In Figure 2 we show a single nod-and-shuffle frame, with source, background, and difference frames, prior to most pipeline processing. No subtraction residuals are apparent.

2.2.3. Run 3

We obtained numerous calibration images using lamps throughout each observing period. The obtained 2D spectra are sliced, rectified, spatially aligned using pinhole and edge mask calibration images and arc lamp spectra, and wavelength-shifted to compensate for <1 Å of total flexure using sky lines. The final individual run and three-run mosaicked data cubes are generated using the astrometry based on the guide star camera. Additionally, the astrometry was checked using several moderately bright objects in the source fields. The reconstruction is good to about 0.5 arcsec (rms). Mosaicked data cubes were created for source and background. Source data cubes are rectified based on astrometry, and background data cubes were created using the same source data cube registration (so that individual source and background exposures are subtracted one-to-one). Compact source subtraction is discussed in Section 3.2.

Exposure maps are generated by processing normalized flat-field images (calibration and twilight flats) in a similar fashion. The result is a set of data cubes (R.A., decl., and λ) for each exposure, sampled at (0292, 0292, 1 Å) covering 4900–5050 Å. The difference cube is obtained by simply subtracting the source and background cube. Because the nod-and-shuffle mask does not physically contact the CCD, a small amount of diffuse continuum light remains in the subtracted cube (<1%), which is easily subtracted with a low-order continuum fit.

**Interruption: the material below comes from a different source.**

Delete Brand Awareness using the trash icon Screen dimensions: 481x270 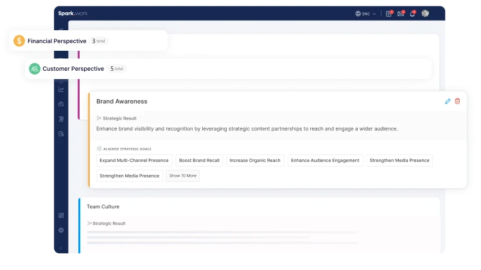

We checked for statistical consistency by comparing slices from Runs 1–3. Figure 3 shows such a comparison. In general, the three runs were consistent within predicted Poisson errors as discussed in the figure caption. The principal remaining uncertainty is the possible presence of emission features at the local redshift in the background fields. The summed background field consists of a superposition of ∼10 different background fields and even more dithers. All background fields were chosen to be distant from any low surface brightness features in the narrowband images.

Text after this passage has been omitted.